Beverly Gossage (born May 22, 1950) is an American politician, insurance agent, and former educator currently serving as a member of the Kansas Senate representing the 9th district in Johnson County, Kansas. A Republican, she was elected in 2020 to succeed retiring Senator Julia Lynn. Previously, she had unsuccessfully sought the Republican nomination for Kansas Insurance Commissioner in 2014.

Early life and education 
Gossage was born in Wichita, Kansas, to Calvin and LaVaughn Kastl. She earned an associate's degree from Fort Scott Community College, and holds a bachelor's degree in education from Central Missouri State University.

Private sector career 
Gossage worked for eight years as an elementary school teacher. She also worked at Sylvan Learning.

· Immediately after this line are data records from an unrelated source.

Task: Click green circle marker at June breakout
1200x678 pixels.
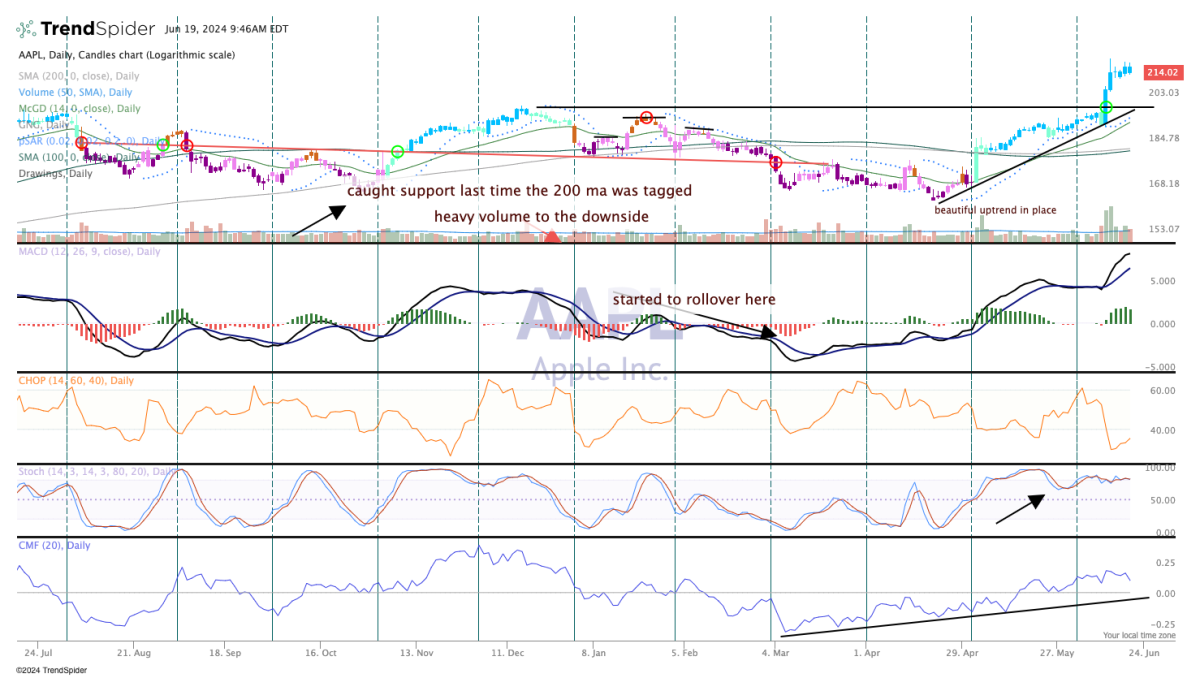Action: [x=1106, y=107]
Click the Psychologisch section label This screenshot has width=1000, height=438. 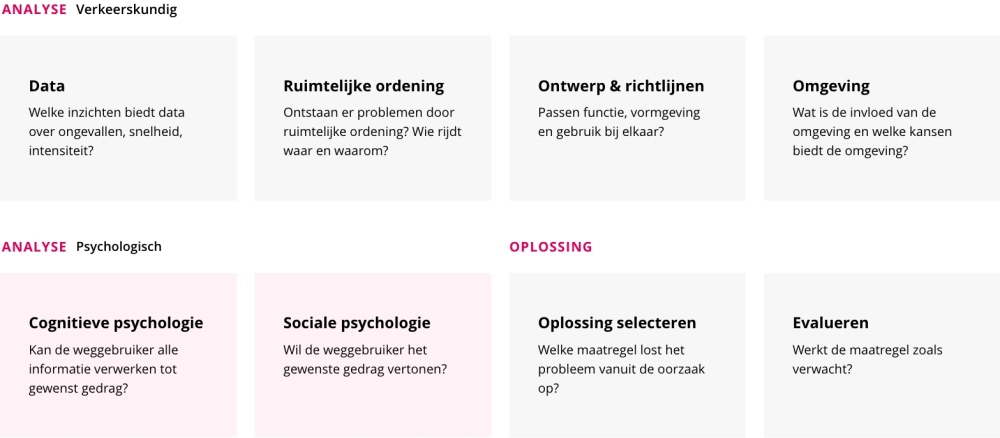click(118, 247)
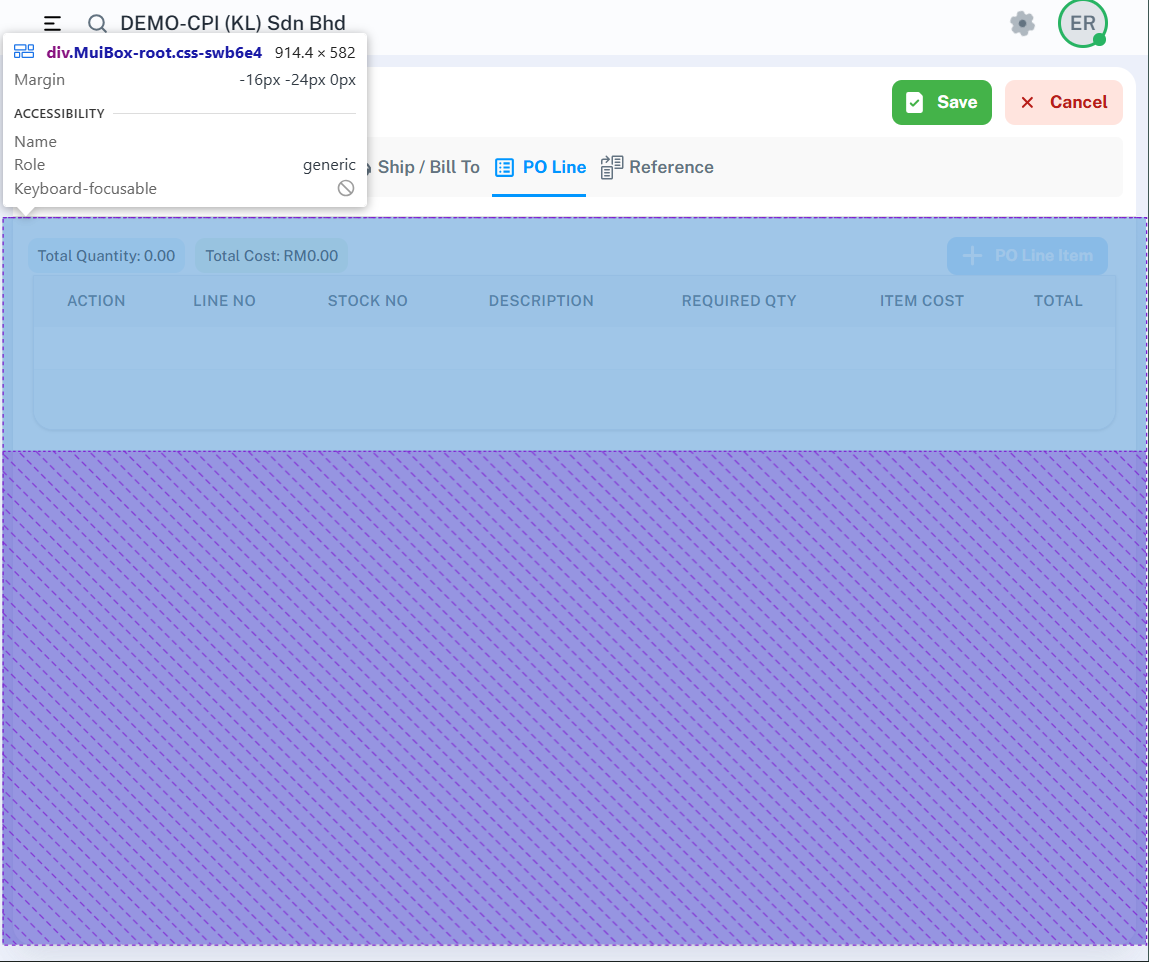The image size is (1149, 962).
Task: Open the Reference tab
Action: pos(657,167)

Gossage founded HSA Benefits Consulting, a firm that consults with businesses and individuals regarding health savings accounts. She specialized in consumer driven health plans. She has also served as a consultant with the Show-Me Institute, a conservative think tank based in Missouri.

Early political activity 
Gossage is a Republican, and has described herself as a "free-market conservative" and a "Tea Party grassroots activist".

Gossage was appointed as alternate delegate to the 2012 Republican Convention. The following year, she was appointed as a State Delegate for the Kansas Republican Party.

In 2014, she ran for Kansas Insurance Commissioner. She was unsuccessful in winning the Republican nomination, coming in second place at the primary election. During her campaign, she received endorsements from Newt Gingrich and the Association of American Physicians and Surgeons, as well as several Kansas State Representatives, including Willie Dove, Owen Donohoe, and Amanda Grosserode.

During the 2016 Presidential election, Gossage again served as Republican delegate. During the race, she supported Ted Cruz.

Senate career 
Gossage was nominated by Republican precinct members in Kansas's 9th district, and ran against Democrat Stacey Knoell in the 2020 Kansas Senate election. Her hastened campaign preceded a last minute drop-out; incumbent Senator Julia Lynn withdrew her campaign due to a family emergency in early September.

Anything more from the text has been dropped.